Immigration choisie : ne singeons pas l'Amérique edit
L'immigration choisie fait débat en Europe. Après le Royaume-Uni et l'Allemagne, la France envisage de s'y convertir à travers la nouvelle loi Sarkozy sur l'immigration. A l'image de la fameuse carte verte américaine de résidence et permis de travail aux étrangers (green card), la création d'une carte bleue européenne (blue card) a été parfois suggérée, y compris sur Telos par Jakob von Weiszäcker. Cette dernière permettrait aux travailleurs hautement qualifiés étrangers de circuler en Europe et entre celle-ci et leur pays d’origine. Selon une métaphore footballistique, certains – non-qualifiés – feraient l’objet d’un carton rouge tandis que les détenteurs de compétences reconnues bénéficieraient d’une « blue card ». Or cette logique de discrimination migratoire sur des critères socioprofessionnels, outre les problèmes éthiques évidents qu'elle soulève, ne convient guère à l'Europe pour au moins deux raisons.

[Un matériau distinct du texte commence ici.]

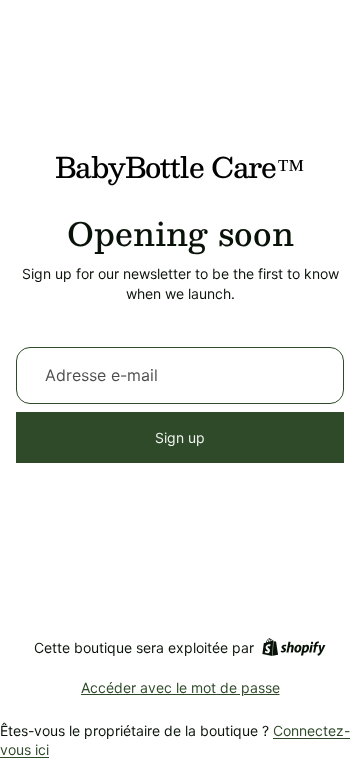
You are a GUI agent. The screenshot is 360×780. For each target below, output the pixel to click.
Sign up (180, 437)
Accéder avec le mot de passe (180, 687)
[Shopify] (293, 647)
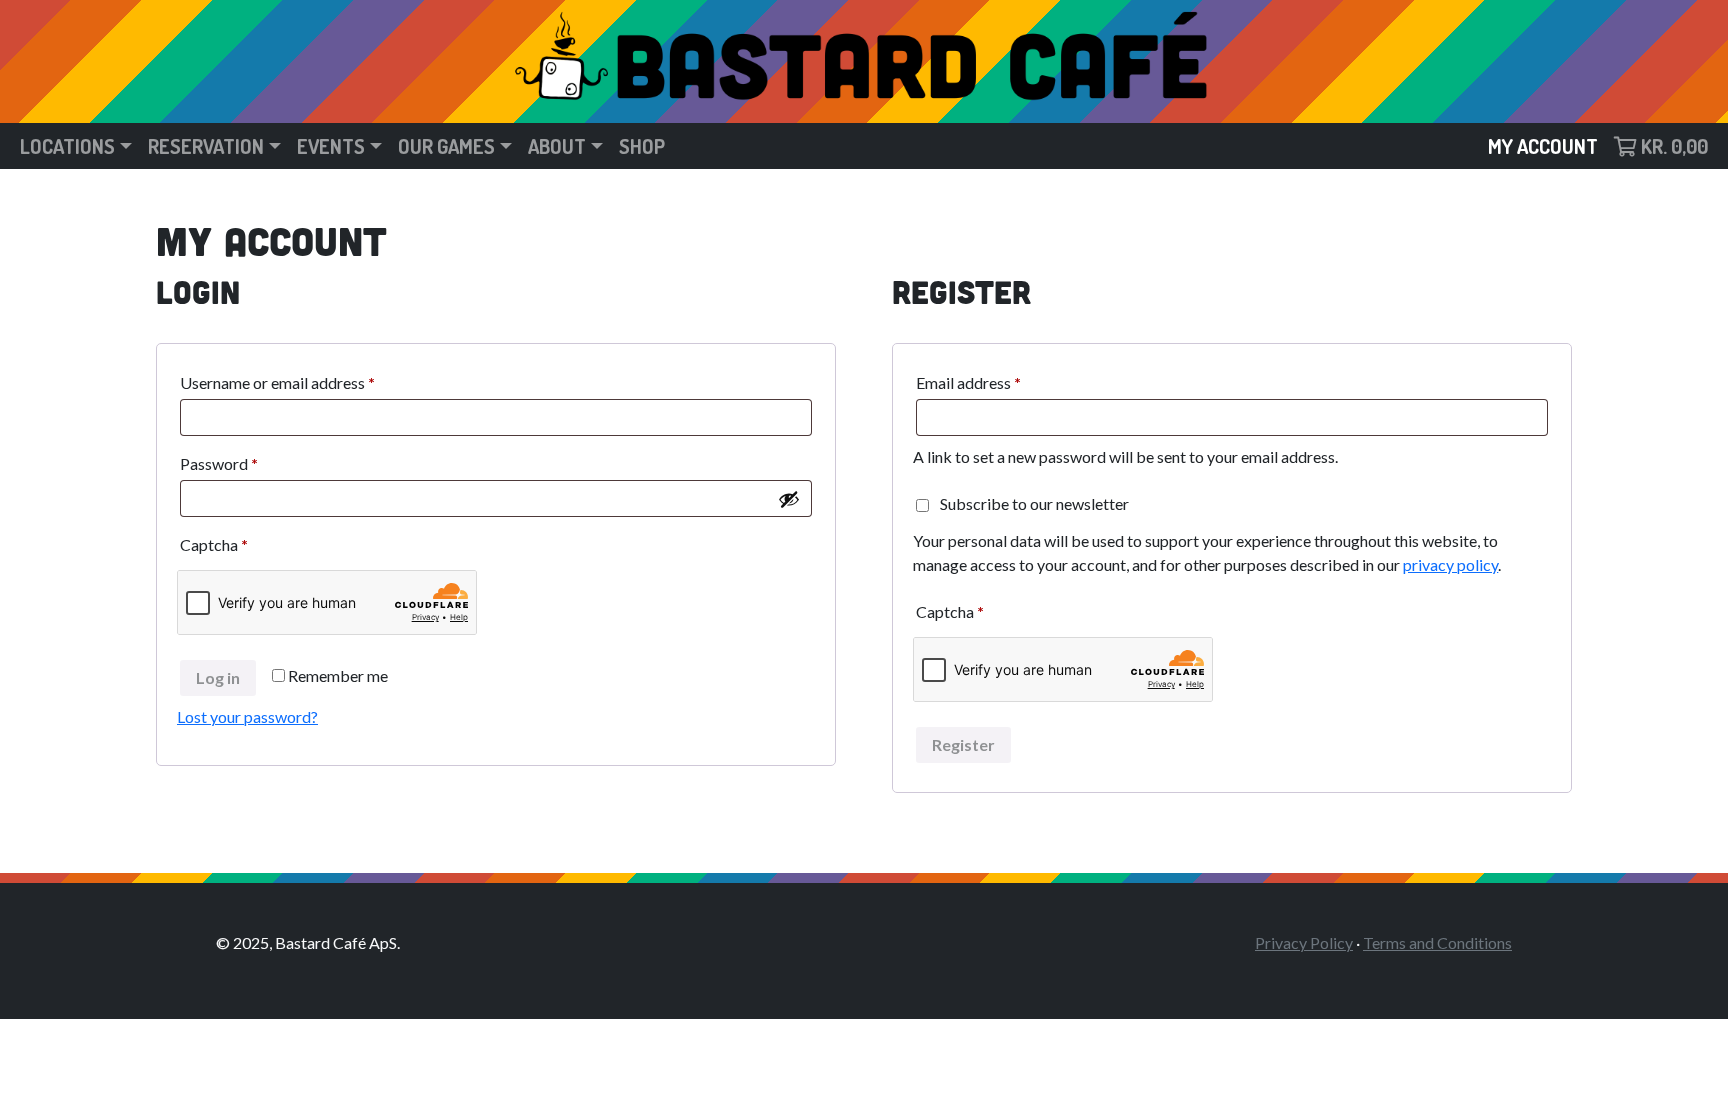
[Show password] (789, 499)
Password (249, 463)
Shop (642, 146)
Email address (999, 382)
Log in (218, 677)
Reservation (206, 146)
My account (1543, 146)
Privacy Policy (1304, 942)
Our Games (446, 146)
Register (963, 744)
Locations (67, 146)
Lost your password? (247, 716)
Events (331, 146)
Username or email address (308, 382)
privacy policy (1450, 564)
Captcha (214, 544)
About (557, 146)
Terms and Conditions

La première tient au fait que le modèle de référence qui est celui des Etats-Unis, s’applique mal à l’Europe. On a coutume de dire, en effet, que la compétition mondiale pour les compétences – global race (ou même ‘war’!) for talents – s’est accélérée avec l’avènement d’une économie planétaire fondée sur la connaissance, à partir de la fin des années 1990. Le Congrès américain a alors voté les mesures proposées par les administrations Clinton et Bush pour encourager la délivrance de visas prolongés aux travailleurs hautement qualifiés, parmi d’autres incitations attractives. Ainsi, des cohortes d’informaticiens indiens notamment sont venues retrouver leurs pairs installés depuis des années dans les hauts lieux de production à forte intensité de connaissance, sur le territoire des Etats-Unis. Certains pays européens ont imité cette politique dans le but d’obtenir le même résultat : enrichir l’offre de compétences sur le marché du travail local, pour soutenir la croissance des secteurs de haute technologie exposés à une concurrence sévère.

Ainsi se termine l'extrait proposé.